1. Those are mainly found in cigarettes, not pipe tobacco.
According to which studies? I have found no useful information on differences in content between tobacco in cigarettes and tobacco sold for pipe smoking (or chewing I suppose). If this packaged tobacco is so harmless and organic (in the food-organic sense, not the chemical-organic sense), how is it that people who chew tobacco are at such high risk of mouth cancer?
2. Pipe smoke should not be inhaled.
Okay. I did look at a bit of information about pipe smoking when I first saw this thread, and I saw that recommendation everywhere, but I can't fathom how it works. Can someone explain this to me because obviously I've never smoked a pipe.
There's the pipe. There's the tobacco in the pipe. And it's burning. So there's smoke coming out of the pipe, and that smoke goes into your mouth, and into the air in the room?
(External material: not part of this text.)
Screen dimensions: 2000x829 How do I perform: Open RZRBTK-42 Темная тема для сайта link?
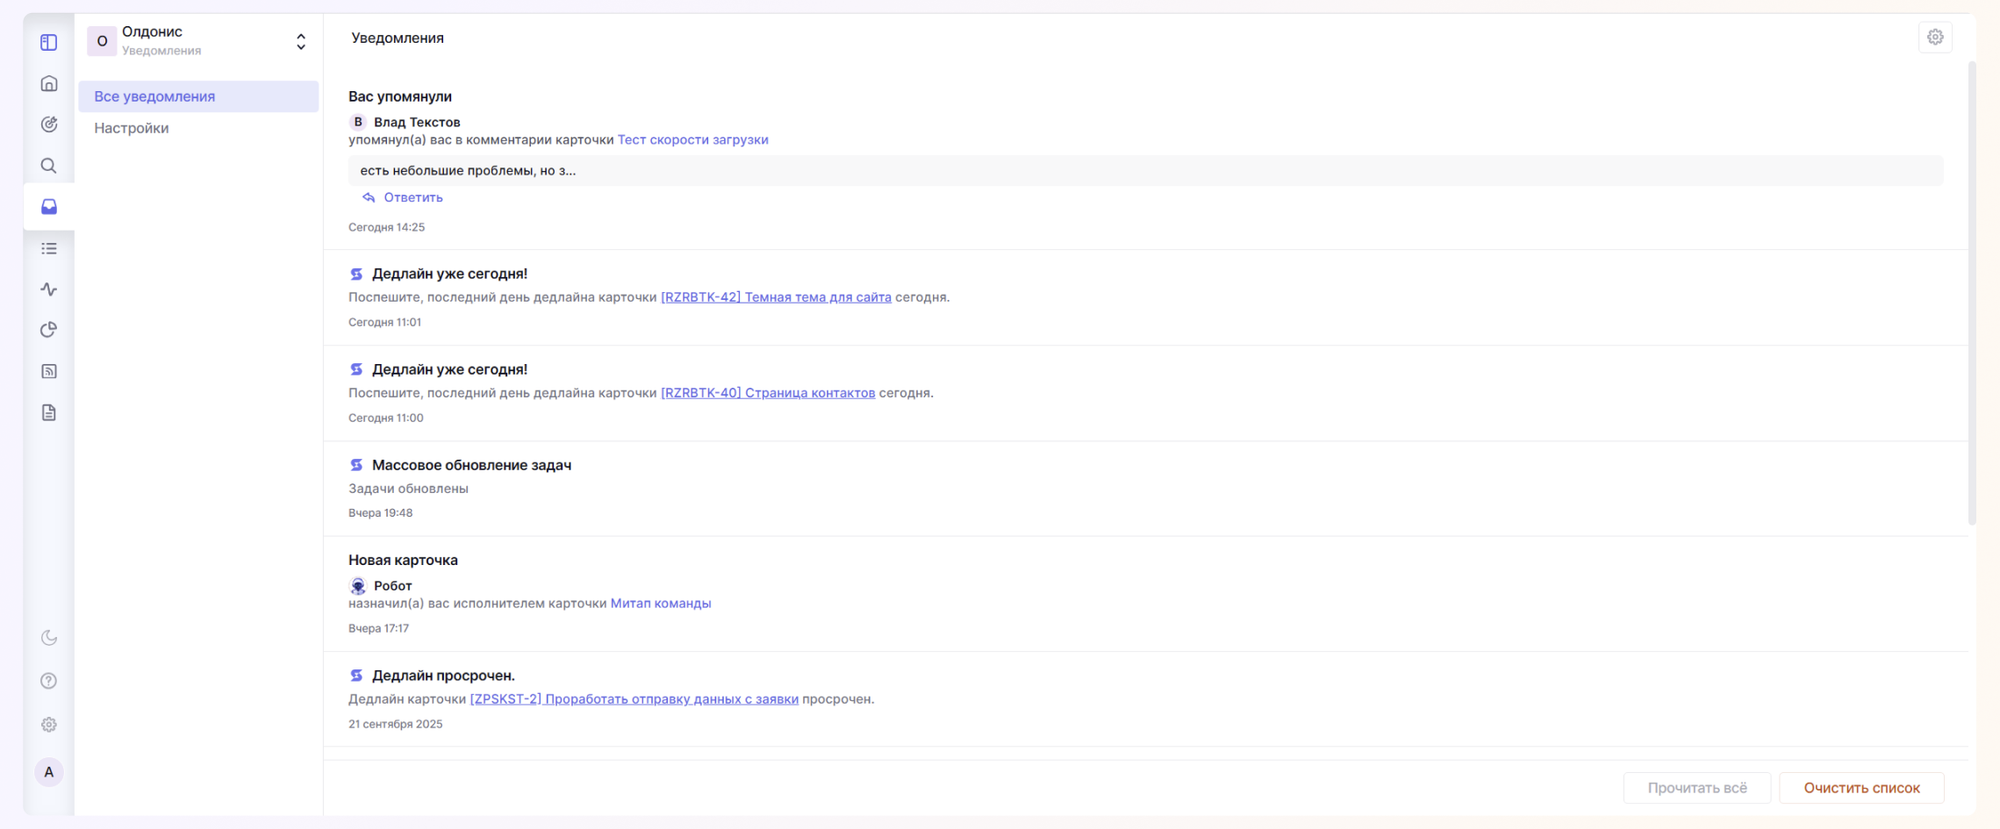click(775, 297)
So the pipe smoker breathes in, holds his breath, puts the pipe in his mouth, lets smoke collect for a while, then breathes it all out? Or the pipe smoker puts the pipe in his mouth, puffs (isn't that inhaling a little?), lets the smoke collect without actively closing off the airway, and then breathes it out eventually? That second method doesn't seem to me like it can be called "not inhaling". More like "not inhaling deeply". Because not inhaling means literally holding your breath while the pipe is in your mouth, otherwise some smoke is going to get into your lungs.
Not to mention that there will be tobacco smoke in the air. Not to mention that some stuff in the smoke can be absorbed through mucus membranes.
After all that, what's the appeal? The dilute smell of tobacco smoke in the air? The taste of... what? Can you taste the smoke in your mouth? The nicotine high?
3. Either you live far out in the country, are entirely ignorant of the air composition in major cities, or wear a gas mask every time you leave your clean room.
Really? Those are the only choices?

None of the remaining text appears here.